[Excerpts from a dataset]
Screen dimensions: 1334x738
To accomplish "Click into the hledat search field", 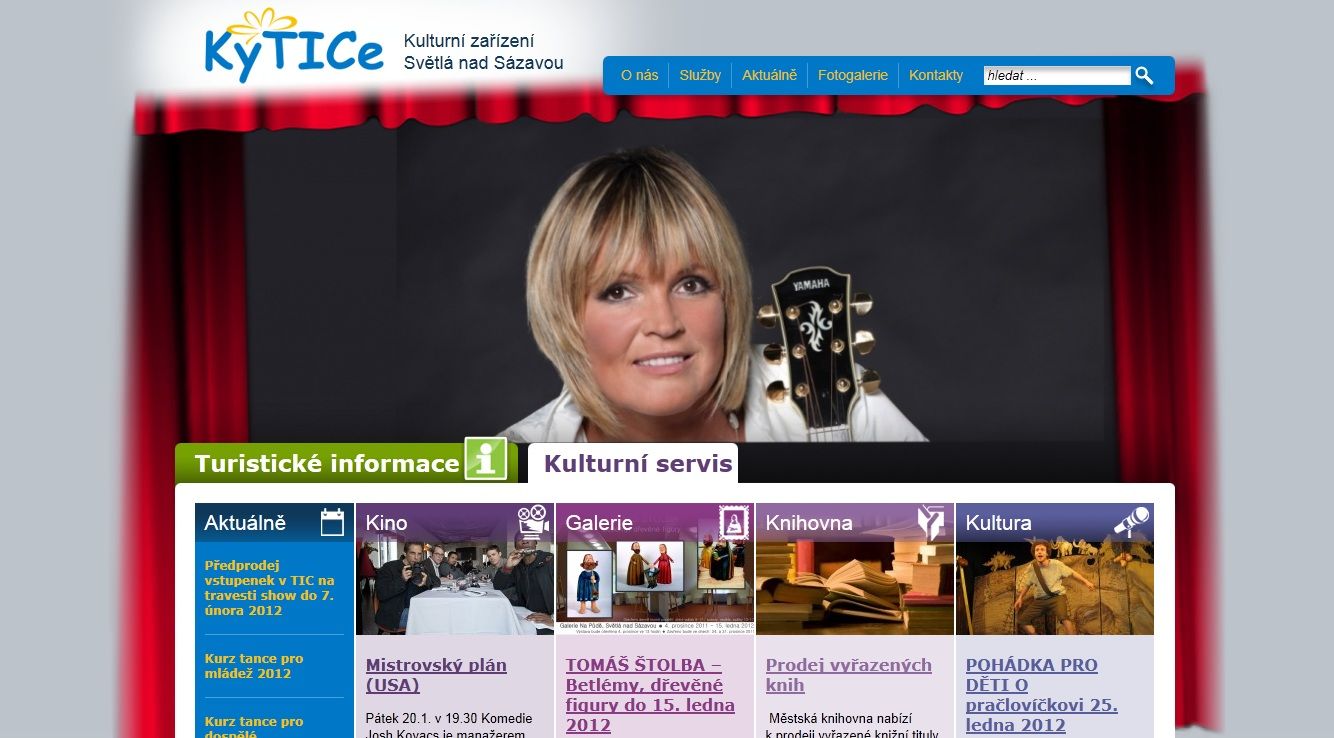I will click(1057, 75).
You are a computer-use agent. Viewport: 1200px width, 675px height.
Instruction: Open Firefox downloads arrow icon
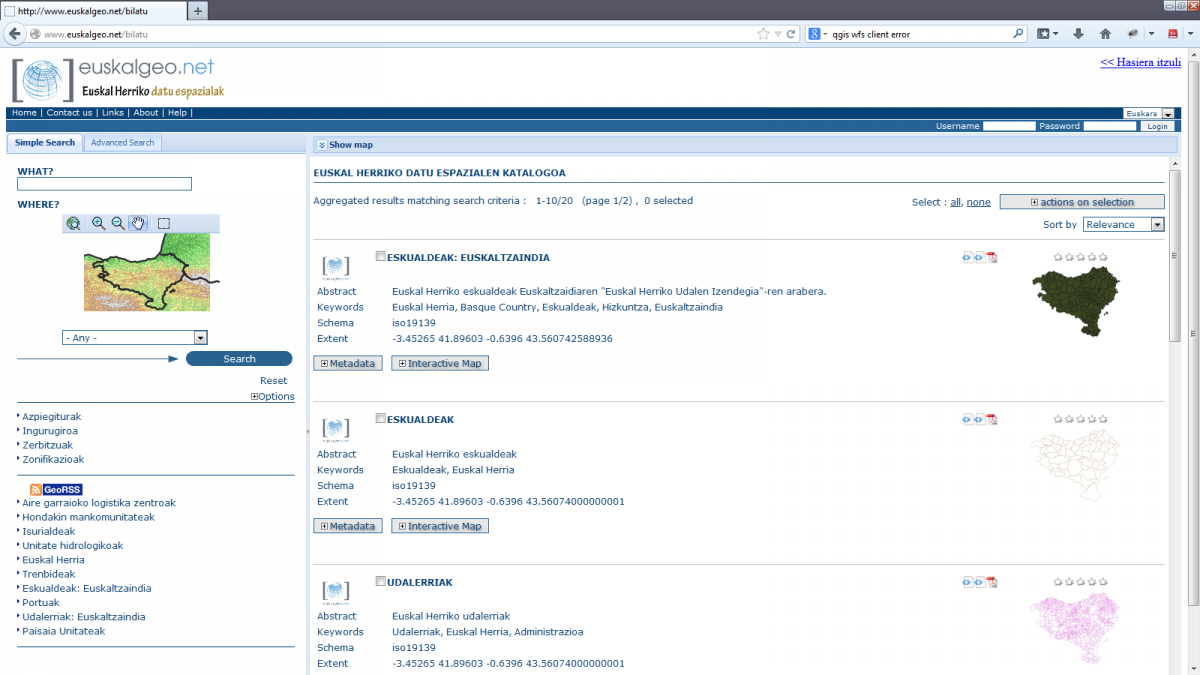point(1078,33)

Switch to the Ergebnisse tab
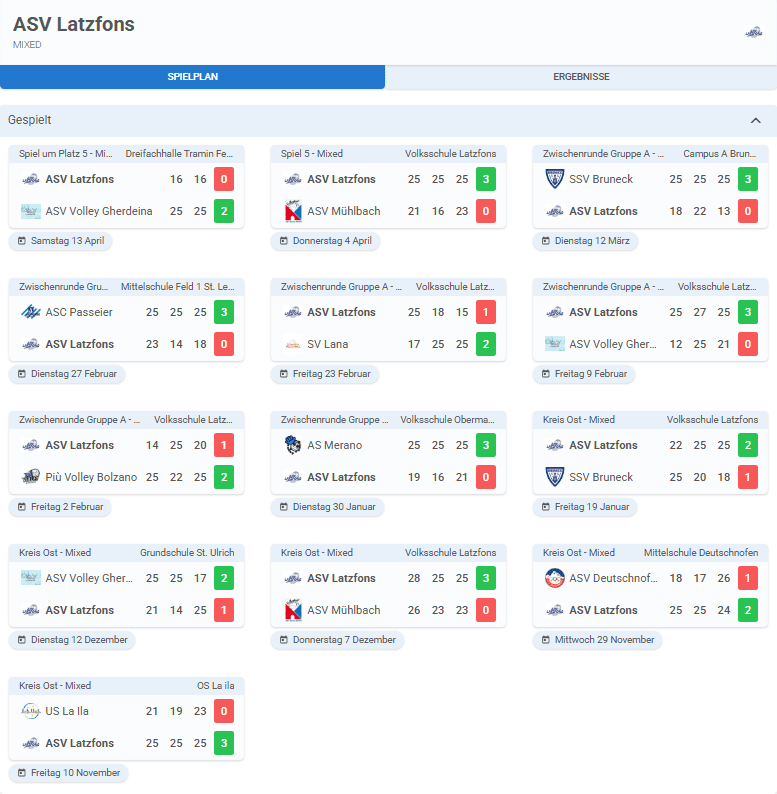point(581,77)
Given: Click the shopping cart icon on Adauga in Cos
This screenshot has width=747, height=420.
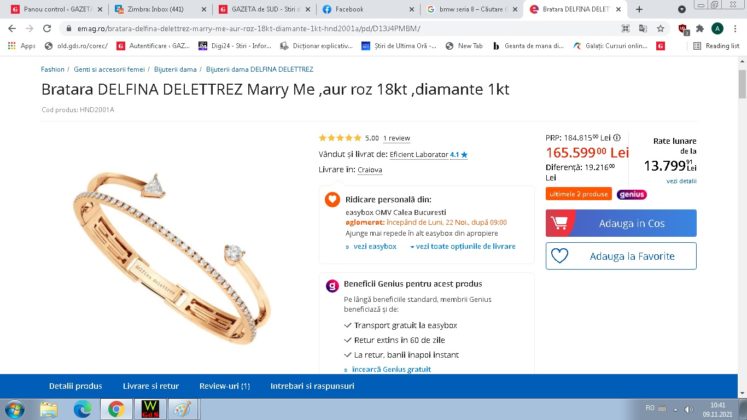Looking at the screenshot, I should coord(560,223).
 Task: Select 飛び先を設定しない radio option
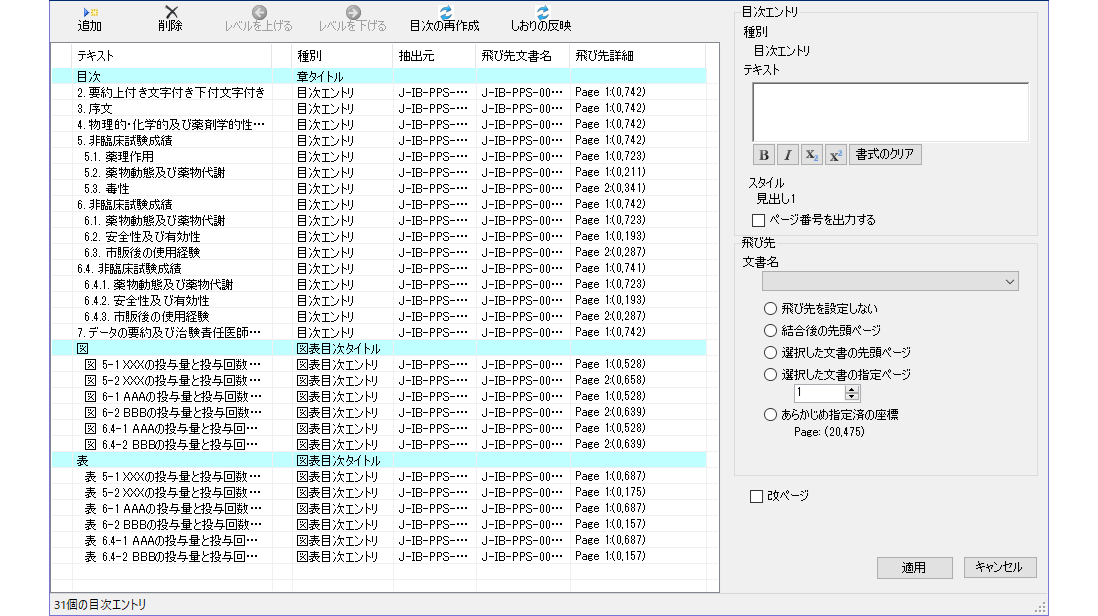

Exercise requirements –
Please write out exactly the lines starting at the one that contains "You are a computer-use" and ending with the final line of the entries, both ends included. Do not write out any pictures.

Answer for the task –
You are a computer-use agent. Viewport: 1200px width, 675px height.
Instruction: Open Firefox downloads arrow icon
point(1078,33)

Switch to the Ergebnisse tab
point(581,77)
Given: Click the shopping cart icon on Adauga in Cos
This screenshot has width=747, height=420.
Looking at the screenshot, I should coord(560,223).
 Task: Select 飛び先を設定しない radio option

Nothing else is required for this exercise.